Be prepared for a long slow grind in 2024
Kelvin Davidson explains the five things in property you need to know this week
■ 1. 2024 set to see an underwhelming upturn?
Our annual Best of the Best Report was published last week, covering suburb-level data across a range of different measures, such as rent and value changes, yields, and days on the market — and not just the top performers, but the weakest too. Indeed, the data illustrates just how sluggish the overall market actually was in 2023, with the strongest growing suburb, Sunshine Bay in Queenstown, ‘only’ recording an increase in median values over the past year of around 7 per cent. Hargest in Invercargill has recently seen properties sell in about 11 days, whereas Ohakune in the central North Island has been above 100.
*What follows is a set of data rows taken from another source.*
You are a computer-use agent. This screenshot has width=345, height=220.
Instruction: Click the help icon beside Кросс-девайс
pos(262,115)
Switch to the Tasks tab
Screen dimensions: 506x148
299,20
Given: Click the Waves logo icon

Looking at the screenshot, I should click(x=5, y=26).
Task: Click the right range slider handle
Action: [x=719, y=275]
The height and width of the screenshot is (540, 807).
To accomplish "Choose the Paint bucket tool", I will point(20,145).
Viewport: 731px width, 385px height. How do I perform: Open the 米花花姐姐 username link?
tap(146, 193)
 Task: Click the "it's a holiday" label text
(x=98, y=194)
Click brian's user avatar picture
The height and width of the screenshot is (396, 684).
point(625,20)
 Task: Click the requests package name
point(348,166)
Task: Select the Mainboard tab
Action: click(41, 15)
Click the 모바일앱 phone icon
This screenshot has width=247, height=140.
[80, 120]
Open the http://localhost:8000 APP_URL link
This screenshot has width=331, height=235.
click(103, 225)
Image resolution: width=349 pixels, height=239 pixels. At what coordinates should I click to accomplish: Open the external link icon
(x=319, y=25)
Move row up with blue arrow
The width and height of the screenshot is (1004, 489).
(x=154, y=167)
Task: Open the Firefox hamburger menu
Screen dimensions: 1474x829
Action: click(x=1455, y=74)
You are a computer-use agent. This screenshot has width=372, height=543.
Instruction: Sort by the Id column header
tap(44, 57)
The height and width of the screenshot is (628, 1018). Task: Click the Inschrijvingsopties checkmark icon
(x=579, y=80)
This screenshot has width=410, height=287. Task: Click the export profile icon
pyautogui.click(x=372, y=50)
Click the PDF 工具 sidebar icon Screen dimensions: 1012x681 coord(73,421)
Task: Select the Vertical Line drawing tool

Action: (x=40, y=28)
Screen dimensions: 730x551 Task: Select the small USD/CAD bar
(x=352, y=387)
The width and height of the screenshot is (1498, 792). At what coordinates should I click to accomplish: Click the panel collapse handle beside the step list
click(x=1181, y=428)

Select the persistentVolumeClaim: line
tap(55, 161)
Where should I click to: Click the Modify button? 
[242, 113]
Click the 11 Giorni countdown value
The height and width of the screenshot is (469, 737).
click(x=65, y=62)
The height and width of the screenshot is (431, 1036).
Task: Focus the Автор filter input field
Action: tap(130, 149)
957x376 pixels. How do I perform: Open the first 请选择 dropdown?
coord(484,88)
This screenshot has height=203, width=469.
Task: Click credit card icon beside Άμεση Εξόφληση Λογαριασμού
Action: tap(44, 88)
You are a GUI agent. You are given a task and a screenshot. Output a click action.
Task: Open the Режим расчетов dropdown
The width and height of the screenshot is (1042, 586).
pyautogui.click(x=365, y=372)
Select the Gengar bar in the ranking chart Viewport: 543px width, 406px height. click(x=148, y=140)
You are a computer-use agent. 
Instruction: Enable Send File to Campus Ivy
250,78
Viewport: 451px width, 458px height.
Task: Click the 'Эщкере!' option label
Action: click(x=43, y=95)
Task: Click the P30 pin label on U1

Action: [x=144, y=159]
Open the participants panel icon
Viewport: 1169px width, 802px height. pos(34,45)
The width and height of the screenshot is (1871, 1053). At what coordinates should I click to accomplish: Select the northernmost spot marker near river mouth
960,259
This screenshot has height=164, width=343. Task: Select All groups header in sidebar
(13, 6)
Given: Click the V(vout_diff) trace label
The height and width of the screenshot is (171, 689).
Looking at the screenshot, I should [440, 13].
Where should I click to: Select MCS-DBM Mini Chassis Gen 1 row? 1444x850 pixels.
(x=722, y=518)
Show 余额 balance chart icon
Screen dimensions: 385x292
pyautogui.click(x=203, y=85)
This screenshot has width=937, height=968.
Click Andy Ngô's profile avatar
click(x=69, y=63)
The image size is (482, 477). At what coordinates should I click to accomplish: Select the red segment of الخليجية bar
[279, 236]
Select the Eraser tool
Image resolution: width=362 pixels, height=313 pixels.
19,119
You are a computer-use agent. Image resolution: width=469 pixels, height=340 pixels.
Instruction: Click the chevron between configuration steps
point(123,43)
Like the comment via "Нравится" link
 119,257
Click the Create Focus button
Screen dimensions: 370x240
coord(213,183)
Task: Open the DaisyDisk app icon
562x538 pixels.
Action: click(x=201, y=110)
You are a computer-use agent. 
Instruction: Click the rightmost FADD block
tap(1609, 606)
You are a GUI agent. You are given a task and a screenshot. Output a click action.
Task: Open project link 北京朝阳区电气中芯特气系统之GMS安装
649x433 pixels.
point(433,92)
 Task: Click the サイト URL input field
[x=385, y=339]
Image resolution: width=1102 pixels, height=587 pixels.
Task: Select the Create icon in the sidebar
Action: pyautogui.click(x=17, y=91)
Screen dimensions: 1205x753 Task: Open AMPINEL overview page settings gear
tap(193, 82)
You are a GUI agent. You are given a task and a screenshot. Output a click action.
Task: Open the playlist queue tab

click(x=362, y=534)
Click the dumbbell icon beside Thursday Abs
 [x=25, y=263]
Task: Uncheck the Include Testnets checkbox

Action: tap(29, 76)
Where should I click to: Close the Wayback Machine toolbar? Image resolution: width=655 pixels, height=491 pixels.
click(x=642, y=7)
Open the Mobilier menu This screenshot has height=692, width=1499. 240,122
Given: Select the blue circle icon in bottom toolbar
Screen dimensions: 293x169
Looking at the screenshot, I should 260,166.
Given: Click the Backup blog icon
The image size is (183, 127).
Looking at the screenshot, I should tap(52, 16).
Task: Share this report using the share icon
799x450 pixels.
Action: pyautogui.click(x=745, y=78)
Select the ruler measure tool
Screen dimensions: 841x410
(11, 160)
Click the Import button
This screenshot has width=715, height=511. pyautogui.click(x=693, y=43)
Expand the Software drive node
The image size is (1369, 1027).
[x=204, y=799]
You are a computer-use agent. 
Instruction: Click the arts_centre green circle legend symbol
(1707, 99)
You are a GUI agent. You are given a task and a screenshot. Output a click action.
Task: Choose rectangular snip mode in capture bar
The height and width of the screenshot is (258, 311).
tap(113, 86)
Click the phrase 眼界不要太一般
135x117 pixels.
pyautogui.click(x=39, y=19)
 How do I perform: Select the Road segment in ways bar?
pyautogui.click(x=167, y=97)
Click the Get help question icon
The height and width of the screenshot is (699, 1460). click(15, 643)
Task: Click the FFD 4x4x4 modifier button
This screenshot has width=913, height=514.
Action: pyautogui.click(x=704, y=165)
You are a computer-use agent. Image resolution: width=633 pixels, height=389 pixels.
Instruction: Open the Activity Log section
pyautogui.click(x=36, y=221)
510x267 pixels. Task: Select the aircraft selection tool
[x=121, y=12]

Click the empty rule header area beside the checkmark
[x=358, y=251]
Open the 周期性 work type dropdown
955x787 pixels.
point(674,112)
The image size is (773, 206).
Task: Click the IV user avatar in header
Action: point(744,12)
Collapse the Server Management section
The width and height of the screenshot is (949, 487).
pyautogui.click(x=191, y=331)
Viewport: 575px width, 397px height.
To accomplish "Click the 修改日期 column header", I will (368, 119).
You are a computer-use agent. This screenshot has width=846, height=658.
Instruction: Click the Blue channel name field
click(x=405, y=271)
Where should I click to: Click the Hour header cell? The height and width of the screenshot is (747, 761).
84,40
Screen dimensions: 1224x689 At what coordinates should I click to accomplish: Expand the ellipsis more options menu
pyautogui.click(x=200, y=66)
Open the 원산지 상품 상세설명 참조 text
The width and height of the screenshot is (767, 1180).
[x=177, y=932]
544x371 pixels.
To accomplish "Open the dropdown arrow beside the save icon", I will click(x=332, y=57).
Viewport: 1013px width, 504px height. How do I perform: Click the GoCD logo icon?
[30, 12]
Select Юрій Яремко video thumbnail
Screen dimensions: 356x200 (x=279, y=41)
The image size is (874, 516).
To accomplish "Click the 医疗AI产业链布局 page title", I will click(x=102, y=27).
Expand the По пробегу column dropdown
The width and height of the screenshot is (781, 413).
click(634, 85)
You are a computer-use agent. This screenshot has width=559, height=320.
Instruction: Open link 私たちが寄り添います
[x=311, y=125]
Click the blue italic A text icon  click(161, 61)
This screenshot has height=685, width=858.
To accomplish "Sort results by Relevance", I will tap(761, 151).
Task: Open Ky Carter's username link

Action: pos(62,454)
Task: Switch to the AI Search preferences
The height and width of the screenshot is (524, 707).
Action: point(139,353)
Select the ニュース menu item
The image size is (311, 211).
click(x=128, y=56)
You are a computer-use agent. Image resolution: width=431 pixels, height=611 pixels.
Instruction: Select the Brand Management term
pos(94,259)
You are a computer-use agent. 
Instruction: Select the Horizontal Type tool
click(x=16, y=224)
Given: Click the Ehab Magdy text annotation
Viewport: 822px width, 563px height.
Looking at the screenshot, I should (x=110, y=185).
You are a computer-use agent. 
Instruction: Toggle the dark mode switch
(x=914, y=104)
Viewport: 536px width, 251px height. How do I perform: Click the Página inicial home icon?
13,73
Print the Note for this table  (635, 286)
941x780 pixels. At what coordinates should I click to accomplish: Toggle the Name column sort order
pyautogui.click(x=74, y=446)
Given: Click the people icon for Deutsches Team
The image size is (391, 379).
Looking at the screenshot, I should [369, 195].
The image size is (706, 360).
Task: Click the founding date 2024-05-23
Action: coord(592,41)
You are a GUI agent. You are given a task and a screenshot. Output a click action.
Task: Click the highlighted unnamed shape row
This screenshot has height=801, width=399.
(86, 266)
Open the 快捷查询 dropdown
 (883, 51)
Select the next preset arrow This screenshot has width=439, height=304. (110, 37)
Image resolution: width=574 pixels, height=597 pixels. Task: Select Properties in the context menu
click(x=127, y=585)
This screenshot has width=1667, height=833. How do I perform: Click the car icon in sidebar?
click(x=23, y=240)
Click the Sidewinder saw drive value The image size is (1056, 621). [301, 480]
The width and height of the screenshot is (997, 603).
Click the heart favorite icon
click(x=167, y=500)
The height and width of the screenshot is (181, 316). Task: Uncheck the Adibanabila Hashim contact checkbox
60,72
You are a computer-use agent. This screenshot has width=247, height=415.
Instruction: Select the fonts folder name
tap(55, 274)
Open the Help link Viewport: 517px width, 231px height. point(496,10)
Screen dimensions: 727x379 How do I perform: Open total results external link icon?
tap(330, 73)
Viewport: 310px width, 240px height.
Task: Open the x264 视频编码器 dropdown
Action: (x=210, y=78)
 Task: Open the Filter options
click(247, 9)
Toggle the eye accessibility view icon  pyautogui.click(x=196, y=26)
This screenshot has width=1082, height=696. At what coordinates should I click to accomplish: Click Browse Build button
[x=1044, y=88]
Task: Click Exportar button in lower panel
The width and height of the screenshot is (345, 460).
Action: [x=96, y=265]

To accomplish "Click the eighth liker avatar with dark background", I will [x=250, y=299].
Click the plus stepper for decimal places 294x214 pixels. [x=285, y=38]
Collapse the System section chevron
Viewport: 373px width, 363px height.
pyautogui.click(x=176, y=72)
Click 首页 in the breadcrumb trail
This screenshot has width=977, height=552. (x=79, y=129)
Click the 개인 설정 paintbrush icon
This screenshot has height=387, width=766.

The report is also where we provide a written summary of the year that’s just been (2023: the year of two halves) and set out some key expectations for the year ahead. With affordability still stretched, mortgage rates unlikely to fall much until 2025, and caps on debt-to-income ratios firmly on the cards next year too, I think the scene is set for 2024 to be the ‘year of the underwhelming upturn’.
That housing market caution is reinforced by the prospect of a fairly subdued economic outlook for 2024, with the risk of some job losses. Certainly, it was hardly encouraging to see last week’s figures showing a 0.3 per cent drop in GDP in Q3 with Q2’s growth figure also substantially revised downwards. That said, the GDP figures imply more spare capacity in the economy than previously thought, and downwards pressure on inflation — hence reduced chances of another OCR increase in this cycle.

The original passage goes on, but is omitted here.